In addition to the regular reporting procedures, the ILO Supervisory machinery includes a number of complaints or grievance mechanisms to deal with allegations of a breach of specific Conventions, in this connection, there are also representation and complaints procedures, as well as special freedom of association procedures. Individual communications are not addressed, but workers’ and employers’ organizations have an important role in each of the supervisory processes. The various mechanisms are described in this table.

The ILO supervisory machinery and the UN human rights mechanisms reinforce and complement each other. The ILO supervisory bodies regularly refer to information provided to and the reports of the Treaty and Charter-based bodies, and these bodies, as well as in the context of the UPR, refer to ILO conventions and procedures. Ratification of ILO conventions is, for example, regularly recommended in the context of the UPR. The ILO provides reports to the Treaty and Charter-based bodies, and the ILO Committee of Experts meets annually with members of the Committee on Economic, Social and Cultural Rights to exchange views.

How is the work of the ILO supervisory bodies relevant to UNCTs?

The work of the various international human rights mechanisms, including the ILO supervisory mechanisms, are mutually reinforcing – their observations, conclusions and recommendations need to be examined together if UNCTs are to have a complete picture of the country’s human rights situation, including any specific challenges and areas of concern. The comments, conclusions and recommendations of the ILO supervisory bodies are thus important as analytical input to the UNDAF preparation, in identifying priority areas for programming interventions, and in assessing progress.

At least every three years, governments must submit reports with respect to the eight fundamental Conventions. The Government can even be asked to report outside the regular cycle, if there is a communication by a workers’ or employers’ organization. There may also be supplementary information and conclusions for cases that are brought before the Committee on the Application of Standards, or if representation or complaints reports have been issued regarding a particular country. Together, these mechanisms provide a wealth of information and guidance to assist UNCTs in understanding and analysing the human rights situation in the country, and the elements that contribute to the violation or promotion of a particular human right.

The comments, conclusions and recommendations of the ILO supervisory bodies are important as analytical input to the UNDAF preparation, in identifying priority areas for programming interventions, and in assessing progress. Decent Work Country Programmes (DWCP) also provide key elements for the UNDAF process. The role of the supervisory bodies and DWCPs in the UNDAF process was highlighted in the 2010 UNDAF Guidance Materials. See useful resources section.

In addition, as workers’ and employers’ organizations are part of the ILO governance structure, ILO often has privileged access to national trade unions and business representatives.

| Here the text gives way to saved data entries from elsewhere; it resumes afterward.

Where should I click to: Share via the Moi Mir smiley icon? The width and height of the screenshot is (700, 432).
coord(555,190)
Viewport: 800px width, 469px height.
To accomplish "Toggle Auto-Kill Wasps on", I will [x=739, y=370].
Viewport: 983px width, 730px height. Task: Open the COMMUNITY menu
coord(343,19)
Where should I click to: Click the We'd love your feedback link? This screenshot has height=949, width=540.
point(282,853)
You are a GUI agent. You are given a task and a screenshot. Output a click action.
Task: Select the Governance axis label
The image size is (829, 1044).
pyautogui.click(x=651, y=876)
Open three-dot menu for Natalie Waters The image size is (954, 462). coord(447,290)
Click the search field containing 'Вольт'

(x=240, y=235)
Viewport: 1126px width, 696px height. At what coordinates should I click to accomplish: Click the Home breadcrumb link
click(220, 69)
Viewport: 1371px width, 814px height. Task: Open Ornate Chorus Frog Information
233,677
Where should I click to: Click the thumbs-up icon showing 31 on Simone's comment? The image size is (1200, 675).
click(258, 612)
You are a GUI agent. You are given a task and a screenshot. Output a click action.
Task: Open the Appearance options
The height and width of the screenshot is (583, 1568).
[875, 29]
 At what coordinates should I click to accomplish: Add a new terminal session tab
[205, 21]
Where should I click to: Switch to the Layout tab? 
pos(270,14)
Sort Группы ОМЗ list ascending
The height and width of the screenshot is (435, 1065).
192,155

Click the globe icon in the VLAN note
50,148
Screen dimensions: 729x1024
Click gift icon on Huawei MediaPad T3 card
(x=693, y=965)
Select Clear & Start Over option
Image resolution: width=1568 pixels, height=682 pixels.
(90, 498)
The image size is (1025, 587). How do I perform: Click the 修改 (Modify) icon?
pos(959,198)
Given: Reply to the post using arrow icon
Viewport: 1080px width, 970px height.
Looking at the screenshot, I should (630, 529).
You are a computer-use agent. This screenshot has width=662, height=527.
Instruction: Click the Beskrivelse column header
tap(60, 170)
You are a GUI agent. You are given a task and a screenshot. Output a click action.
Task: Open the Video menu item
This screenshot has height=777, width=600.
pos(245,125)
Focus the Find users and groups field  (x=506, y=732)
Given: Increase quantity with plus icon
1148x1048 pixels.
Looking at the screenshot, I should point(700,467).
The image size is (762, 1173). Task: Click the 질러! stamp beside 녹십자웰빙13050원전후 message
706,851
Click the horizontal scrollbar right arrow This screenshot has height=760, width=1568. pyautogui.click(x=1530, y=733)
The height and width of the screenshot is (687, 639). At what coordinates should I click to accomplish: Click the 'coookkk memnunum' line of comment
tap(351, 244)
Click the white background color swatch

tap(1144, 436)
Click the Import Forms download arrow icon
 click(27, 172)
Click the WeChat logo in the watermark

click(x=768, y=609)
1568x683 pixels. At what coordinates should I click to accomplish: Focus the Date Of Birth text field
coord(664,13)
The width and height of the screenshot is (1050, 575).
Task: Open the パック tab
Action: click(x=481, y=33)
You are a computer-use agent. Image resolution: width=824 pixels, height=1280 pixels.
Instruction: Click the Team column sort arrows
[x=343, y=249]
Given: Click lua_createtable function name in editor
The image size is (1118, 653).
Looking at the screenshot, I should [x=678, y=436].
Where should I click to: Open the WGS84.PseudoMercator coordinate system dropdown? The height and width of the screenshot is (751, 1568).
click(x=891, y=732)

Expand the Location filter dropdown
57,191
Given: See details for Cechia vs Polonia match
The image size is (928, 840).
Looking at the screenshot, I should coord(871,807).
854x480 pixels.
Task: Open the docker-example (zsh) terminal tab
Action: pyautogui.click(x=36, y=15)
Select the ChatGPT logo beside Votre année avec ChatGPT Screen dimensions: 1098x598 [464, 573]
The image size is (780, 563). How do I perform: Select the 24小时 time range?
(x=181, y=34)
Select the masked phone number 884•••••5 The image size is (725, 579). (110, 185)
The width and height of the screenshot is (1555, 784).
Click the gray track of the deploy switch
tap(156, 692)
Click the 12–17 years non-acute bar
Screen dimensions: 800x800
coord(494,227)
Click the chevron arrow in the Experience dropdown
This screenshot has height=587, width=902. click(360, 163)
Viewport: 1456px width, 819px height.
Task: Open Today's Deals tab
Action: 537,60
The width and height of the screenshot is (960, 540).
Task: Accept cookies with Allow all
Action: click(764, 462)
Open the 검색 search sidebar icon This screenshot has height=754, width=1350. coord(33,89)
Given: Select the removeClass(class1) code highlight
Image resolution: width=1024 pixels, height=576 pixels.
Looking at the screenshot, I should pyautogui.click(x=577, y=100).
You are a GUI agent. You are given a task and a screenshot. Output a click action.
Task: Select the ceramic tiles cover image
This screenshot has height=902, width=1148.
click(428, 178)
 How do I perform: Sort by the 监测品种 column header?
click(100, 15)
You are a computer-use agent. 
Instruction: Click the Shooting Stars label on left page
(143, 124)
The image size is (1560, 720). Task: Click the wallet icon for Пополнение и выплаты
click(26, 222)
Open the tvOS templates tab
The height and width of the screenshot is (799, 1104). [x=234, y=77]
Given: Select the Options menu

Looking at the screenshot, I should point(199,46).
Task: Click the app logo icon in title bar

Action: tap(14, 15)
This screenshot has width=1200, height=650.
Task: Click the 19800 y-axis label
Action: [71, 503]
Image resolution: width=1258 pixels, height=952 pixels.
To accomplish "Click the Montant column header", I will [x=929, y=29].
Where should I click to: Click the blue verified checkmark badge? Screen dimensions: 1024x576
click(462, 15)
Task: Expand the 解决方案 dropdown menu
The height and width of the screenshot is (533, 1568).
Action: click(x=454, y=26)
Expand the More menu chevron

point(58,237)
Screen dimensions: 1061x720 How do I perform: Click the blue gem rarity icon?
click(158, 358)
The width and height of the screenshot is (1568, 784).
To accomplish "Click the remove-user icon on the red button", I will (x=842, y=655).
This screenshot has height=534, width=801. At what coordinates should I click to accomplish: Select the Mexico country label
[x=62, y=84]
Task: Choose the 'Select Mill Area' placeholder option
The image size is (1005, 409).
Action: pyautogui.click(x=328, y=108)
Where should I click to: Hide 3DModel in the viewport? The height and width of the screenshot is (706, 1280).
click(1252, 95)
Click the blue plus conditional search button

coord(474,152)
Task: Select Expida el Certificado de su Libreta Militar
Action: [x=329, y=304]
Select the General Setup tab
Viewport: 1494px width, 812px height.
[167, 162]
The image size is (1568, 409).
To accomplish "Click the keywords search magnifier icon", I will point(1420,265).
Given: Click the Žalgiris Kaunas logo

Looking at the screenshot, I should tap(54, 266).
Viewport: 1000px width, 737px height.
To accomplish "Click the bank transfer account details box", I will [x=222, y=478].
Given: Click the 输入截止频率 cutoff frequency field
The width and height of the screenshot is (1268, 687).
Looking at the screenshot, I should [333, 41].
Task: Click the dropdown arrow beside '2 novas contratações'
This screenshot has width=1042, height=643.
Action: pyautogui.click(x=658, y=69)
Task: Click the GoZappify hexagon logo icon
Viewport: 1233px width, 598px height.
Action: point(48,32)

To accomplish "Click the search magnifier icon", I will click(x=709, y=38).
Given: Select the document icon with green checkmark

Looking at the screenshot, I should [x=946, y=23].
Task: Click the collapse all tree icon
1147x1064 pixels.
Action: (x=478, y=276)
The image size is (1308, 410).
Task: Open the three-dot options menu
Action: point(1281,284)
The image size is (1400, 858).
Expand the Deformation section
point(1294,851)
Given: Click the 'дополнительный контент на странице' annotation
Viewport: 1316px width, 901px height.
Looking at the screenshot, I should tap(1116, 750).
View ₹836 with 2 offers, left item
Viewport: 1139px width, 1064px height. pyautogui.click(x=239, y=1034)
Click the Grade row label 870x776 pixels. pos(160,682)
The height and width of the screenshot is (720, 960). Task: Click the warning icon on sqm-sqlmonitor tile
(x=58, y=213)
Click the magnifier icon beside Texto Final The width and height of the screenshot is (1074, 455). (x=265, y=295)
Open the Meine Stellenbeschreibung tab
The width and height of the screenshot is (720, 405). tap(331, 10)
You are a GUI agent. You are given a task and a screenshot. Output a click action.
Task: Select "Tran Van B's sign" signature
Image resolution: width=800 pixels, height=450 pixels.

ILO constituents at the national level can be important in providing practical and up to date information on the human rights situation, and can be key partners in developing and implementing related strategies and programmes. They are often on the front line of addressing human rights concerns in a country.

UNCT checklist for engaging with ILO Supervisory Bodies

Access the print-friendly version of the UNCT checklist by clicking here.

  1. Know which  ILO Conventions the member State has ratified and of those outstanding Conventions determine if the Government has committed to become a party
  2. Read the observations and direct requests of the Committee of Experts relating to ratified ILO Conventions
  3. For more information on a particular subject, read the relevant general survey of the Committee of Experts, and general observations on particular Conventions
  4. Determine if any of the Committee of Experts’ observations regarding the country have been discussed by the Conference Committee on the Application of Standards
  5. Read the discussion of the Conference Committee on the country concerned, and examine the conclusions adopted.
  6. Check if any recent representations or complaints have been filed under articles 24 or 26 of the ILO Constitution
  7. Read any reports arising out of representations or complaints and any follow-up
  8. Read any recent cases of the Committee on Freedom of Association pertaining to the country and any follow-up
  9. Determine which issues arising out of the ILO supervisory bodies should be priorities for UNDAF programming interventions
  10. Engage with national employers’ and workers’ organizations and Ministries responsible for labour and employment in designing and implementing strategies and programmes
  11. Contact the international labour standards department in Geneva or the International Labour Standards specialist in the relevant ILO country or regional office for further information and guidance


Case Study

Myanmar Case Study: Forced Labour

The fundamental right to be free from forced labour is linked to the need for an enabling environment for freedom of association and collective bargaining. An important example of the impact of supervisory mechanisms can be seen from the long-standing engagement on the issue of forced labour in Myanmar and the efforts taken to promote its elimination. This has resulted in significant improvements in the legislative framework.

For a number of years, the Committee of Experts on the Application of Conventions and Recommendations had made comments on violations of the Forced Labour Convention, 1930 (No. 29) in Myanmar. A Commission of Inquiry was appointed by the Governing Body in March 1997 under article 26 of the ILO Constitution and this was followed by the adoption of a resolution by the International Labour Conference which aimed to ensure measures to address the perpetuation or extension of the system of forced or compulsory labour referred to by the Commission of Inquiry. The cooperation between the ILO and the Government was strengthened in 2001 through the signing of an Understanding to allow a high-level team to assess the realities of the forced labour situation in the country and the appointment of an ILO Liaison Officer in Myanmar.

A complaints mechanism was established in a Supplementary Understanding between the ILO and the Government in 2007 aimed at giving victims of forced labour the opportunity to channel their complaints to the competent authorities with a view to seeking redress. Following the repeal of the Village Act and Towns Act of 1907, which was specifically requested by the Commission of Inquiry, the Committee of Experts also welcomed positive developments in the application of the Forced Labour Convention by the Government, and encouraged it to pursue on-going efforts towards the elimination of forced labour in all its forms, both in law and practice.

The Committee of Experts welcomed the passage of the Labour Organization Law which addressed gaps in the legislative framework in relation to the right of workers to form and join organizations of their own choosing. When in force, the Labour Law will provide that newly formed workers organizations will be in a position to exercise fully their trade union activities, including with a view to playing their part towards the full and effective elimination of forced labour. As a result of recent progress, the International Labour Conference in 2013 decided to discontinue the special measures put in place to secure observance by the Government of Myanmar of its voluntarily undertaken international obligations.


[1] Resolution concerning the recurrent discussion on Fundamental Principles and Rights at Work, International Labour Conference, 2012, para 5.

[2] Article 23. See also Articles 20, 22, 24 and 25.

[3] The right to decent work is also reflected in Article 5 of the International Convention on the Elimination of all forms of Racial Discrimination (CERD), Article 11 of the International Convention on the Elimination of all forms of Discrimination against Women (CEDAW), Article 32 of the Convention on the Rights of the Child, and Articles 25, 26, 40, 52 and 54 of the International Convention on the Protection of the Rights of All Migrant Workers and Members of their Families (CMW).